Problem requirements: Rewrite the items from the line with "Click the y-axis tick label 100" to the line with "pyautogui.click(x=140, y=423)", both included, keeping the requests unchanged. Multiply every coordinate in the answers by 1.4 and round each result to a whole number, with halves rounded up.

### Data extract ###

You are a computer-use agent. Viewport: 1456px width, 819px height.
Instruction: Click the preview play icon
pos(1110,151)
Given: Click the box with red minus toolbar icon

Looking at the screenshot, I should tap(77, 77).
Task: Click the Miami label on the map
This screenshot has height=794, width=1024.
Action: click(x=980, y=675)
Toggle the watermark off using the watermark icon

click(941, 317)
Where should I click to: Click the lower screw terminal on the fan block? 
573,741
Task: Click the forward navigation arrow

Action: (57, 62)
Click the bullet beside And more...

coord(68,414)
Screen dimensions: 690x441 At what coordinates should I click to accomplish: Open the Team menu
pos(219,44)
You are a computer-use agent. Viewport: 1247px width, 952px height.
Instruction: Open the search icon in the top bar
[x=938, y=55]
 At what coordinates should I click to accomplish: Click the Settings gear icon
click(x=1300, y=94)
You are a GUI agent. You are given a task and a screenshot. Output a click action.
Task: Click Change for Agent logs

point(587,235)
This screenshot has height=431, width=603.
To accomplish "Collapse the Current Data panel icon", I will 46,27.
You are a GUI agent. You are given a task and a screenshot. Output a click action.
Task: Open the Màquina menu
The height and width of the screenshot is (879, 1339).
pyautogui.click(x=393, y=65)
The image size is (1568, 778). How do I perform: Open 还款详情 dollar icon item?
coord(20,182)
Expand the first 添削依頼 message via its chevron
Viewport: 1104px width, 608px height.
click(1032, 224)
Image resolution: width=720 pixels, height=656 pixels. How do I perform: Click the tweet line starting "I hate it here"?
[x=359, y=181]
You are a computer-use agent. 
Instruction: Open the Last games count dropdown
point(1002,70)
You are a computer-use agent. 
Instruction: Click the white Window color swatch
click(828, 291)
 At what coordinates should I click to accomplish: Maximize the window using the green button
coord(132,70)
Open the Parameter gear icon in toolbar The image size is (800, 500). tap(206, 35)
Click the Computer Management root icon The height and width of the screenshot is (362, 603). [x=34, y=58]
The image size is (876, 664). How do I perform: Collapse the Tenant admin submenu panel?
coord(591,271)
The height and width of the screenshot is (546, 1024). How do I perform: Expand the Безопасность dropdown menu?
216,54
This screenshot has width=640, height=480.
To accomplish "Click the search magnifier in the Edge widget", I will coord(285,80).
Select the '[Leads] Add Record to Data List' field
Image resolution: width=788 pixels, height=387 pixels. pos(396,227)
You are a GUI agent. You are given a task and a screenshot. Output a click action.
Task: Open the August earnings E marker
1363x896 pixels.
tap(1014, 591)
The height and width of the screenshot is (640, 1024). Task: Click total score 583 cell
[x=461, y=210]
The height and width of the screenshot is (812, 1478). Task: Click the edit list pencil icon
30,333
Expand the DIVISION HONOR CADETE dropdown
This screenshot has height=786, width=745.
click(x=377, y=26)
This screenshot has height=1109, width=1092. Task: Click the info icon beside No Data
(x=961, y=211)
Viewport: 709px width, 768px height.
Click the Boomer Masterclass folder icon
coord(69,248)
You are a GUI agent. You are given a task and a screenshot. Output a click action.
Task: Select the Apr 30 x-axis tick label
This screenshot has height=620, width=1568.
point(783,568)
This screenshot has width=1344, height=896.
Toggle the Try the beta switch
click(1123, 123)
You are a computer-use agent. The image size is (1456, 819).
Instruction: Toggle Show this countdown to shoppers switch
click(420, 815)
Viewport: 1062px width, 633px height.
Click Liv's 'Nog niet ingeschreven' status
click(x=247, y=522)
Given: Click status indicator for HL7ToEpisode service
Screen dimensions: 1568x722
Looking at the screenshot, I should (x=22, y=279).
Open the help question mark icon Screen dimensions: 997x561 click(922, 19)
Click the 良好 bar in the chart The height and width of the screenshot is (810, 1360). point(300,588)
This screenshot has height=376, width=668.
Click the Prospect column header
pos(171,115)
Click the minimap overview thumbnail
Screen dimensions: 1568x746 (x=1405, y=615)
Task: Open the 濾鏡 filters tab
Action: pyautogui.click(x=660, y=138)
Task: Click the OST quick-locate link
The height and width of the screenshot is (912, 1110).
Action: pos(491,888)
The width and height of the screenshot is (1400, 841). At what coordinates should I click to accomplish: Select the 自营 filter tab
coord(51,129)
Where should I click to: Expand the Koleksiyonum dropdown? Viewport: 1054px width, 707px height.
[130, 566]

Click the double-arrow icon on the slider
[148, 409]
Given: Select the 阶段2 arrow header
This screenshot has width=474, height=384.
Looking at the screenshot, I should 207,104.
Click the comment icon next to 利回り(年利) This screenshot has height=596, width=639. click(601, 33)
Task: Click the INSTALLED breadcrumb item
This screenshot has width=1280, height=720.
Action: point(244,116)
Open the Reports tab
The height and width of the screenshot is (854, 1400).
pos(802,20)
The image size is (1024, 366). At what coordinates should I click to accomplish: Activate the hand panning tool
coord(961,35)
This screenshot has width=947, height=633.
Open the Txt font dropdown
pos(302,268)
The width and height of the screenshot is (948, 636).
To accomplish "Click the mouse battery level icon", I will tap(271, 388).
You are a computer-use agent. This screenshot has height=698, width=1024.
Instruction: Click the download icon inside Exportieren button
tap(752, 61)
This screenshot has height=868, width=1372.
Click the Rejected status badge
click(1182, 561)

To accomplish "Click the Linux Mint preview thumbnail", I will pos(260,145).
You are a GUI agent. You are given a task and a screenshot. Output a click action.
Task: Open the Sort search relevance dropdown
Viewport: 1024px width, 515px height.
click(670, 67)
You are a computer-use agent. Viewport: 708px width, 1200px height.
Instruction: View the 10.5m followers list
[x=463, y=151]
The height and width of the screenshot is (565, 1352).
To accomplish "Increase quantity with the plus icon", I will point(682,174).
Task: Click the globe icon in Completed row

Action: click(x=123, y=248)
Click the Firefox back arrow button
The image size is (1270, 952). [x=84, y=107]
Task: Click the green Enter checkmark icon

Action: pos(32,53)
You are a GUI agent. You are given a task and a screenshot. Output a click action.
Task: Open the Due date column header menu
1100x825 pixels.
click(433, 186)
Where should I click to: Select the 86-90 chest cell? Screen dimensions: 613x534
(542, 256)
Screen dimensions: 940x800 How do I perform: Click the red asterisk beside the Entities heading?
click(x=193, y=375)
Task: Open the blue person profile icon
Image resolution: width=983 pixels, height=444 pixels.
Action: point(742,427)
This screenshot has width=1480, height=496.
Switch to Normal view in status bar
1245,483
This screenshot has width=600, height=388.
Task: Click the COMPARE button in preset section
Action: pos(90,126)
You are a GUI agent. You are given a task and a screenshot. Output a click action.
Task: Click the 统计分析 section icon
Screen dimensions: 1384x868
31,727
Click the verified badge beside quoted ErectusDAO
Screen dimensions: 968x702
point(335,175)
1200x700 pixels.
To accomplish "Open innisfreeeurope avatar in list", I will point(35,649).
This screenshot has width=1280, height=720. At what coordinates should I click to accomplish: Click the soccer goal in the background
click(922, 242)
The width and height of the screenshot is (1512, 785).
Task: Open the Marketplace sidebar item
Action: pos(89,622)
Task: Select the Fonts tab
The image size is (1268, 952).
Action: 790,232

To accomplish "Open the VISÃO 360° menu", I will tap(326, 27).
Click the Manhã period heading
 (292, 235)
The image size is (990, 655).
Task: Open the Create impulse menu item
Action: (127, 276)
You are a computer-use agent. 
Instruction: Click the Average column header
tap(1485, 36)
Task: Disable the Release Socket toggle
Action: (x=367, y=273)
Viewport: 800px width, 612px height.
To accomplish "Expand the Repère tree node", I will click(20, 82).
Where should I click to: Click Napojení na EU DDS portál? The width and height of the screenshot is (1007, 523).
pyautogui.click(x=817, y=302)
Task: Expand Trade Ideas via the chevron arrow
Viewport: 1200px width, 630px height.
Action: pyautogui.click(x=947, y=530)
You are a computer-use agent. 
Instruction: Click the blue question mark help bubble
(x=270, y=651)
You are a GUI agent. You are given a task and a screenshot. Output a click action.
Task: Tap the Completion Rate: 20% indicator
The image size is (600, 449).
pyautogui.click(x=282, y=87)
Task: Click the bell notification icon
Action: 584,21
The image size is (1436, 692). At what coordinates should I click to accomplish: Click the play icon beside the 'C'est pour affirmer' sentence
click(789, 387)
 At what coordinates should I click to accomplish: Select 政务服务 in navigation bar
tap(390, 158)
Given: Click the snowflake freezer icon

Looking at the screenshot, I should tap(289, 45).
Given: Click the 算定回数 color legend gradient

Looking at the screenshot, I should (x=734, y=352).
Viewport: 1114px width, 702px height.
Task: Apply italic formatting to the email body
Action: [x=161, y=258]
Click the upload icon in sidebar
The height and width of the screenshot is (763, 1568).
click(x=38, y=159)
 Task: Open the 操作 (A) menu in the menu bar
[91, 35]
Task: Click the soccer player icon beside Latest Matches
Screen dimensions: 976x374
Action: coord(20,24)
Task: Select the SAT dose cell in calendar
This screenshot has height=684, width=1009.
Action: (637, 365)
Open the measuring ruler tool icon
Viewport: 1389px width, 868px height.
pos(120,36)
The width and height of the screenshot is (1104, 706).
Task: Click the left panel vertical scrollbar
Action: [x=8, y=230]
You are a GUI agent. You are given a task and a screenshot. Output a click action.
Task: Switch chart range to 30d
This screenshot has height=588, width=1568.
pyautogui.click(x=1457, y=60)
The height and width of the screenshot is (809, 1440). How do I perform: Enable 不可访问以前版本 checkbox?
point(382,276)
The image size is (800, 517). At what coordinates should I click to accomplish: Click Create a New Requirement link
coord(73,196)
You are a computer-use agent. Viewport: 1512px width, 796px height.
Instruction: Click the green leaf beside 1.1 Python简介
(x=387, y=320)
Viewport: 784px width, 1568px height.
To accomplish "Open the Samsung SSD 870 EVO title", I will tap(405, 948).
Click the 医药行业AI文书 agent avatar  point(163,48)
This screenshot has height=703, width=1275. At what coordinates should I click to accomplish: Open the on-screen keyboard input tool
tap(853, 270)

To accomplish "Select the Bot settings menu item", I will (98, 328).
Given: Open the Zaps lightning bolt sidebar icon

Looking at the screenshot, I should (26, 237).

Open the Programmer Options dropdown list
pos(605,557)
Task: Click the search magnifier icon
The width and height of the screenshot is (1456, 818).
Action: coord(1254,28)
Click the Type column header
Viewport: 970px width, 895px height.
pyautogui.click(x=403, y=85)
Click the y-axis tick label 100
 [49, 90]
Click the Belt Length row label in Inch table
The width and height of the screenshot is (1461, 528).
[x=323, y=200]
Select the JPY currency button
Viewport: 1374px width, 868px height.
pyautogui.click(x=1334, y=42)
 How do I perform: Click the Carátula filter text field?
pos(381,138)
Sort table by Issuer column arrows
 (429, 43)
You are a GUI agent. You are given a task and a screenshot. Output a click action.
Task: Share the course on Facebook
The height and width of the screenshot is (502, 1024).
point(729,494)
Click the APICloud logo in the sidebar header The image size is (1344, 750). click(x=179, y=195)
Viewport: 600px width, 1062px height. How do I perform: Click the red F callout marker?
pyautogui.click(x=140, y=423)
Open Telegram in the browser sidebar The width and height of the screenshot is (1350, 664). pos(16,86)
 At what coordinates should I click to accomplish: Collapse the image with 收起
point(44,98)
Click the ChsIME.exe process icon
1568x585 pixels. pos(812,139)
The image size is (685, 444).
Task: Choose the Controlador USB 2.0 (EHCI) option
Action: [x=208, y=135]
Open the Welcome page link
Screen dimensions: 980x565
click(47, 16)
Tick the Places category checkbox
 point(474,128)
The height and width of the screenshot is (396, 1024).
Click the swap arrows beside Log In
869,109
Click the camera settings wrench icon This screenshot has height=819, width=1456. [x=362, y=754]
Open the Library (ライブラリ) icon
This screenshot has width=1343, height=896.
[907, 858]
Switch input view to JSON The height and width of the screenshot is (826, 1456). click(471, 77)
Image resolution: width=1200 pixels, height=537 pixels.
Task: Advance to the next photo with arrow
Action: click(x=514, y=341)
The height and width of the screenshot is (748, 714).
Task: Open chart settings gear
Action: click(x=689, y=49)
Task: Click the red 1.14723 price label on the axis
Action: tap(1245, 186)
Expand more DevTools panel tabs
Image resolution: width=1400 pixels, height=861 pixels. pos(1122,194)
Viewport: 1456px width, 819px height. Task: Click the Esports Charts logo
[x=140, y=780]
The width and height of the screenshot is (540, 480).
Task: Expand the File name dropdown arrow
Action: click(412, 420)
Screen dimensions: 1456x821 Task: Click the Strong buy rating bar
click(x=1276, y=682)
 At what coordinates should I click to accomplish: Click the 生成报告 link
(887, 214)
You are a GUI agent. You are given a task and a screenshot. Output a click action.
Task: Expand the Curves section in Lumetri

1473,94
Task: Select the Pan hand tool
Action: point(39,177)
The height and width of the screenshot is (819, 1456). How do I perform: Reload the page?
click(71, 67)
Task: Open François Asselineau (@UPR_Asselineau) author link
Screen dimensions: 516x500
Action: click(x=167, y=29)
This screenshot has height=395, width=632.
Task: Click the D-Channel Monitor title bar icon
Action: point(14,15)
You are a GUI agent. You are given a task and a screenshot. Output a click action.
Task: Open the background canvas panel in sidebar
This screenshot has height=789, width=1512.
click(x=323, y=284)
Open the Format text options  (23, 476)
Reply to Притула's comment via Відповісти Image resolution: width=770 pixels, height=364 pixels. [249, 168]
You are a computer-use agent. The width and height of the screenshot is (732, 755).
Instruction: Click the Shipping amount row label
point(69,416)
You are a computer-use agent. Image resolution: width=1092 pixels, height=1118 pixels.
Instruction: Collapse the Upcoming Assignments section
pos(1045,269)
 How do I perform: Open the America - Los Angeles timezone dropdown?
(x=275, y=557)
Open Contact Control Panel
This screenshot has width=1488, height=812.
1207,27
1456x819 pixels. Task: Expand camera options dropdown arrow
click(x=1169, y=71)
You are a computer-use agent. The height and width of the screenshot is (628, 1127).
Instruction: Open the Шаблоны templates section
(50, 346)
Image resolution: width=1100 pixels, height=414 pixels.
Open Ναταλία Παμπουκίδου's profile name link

###

The reply:
Click the y-axis tick label 100
 [69, 126]
Click the Belt Length row label in Inch table
The width and height of the screenshot is (1461, 528).
[x=452, y=280]
Select the JPY currency button
Viewport: 1374px width, 868px height.
pyautogui.click(x=1868, y=59)
 How do I perform: Click the Carátula filter text field?
pos(533,193)
Sort table by Issuer column arrows
 (601, 60)
You are a GUI agent. You are given a task and a screenshot. Output a click action.
Task: Share the course on Facebook
The height and width of the screenshot is (502, 1024).
point(1021,692)
Click the APICloud logo in the sidebar header The image size is (1344, 750). click(x=251, y=273)
Viewport: 600px width, 1062px height. How do I perform: Click the red F callout marker?
pyautogui.click(x=196, y=592)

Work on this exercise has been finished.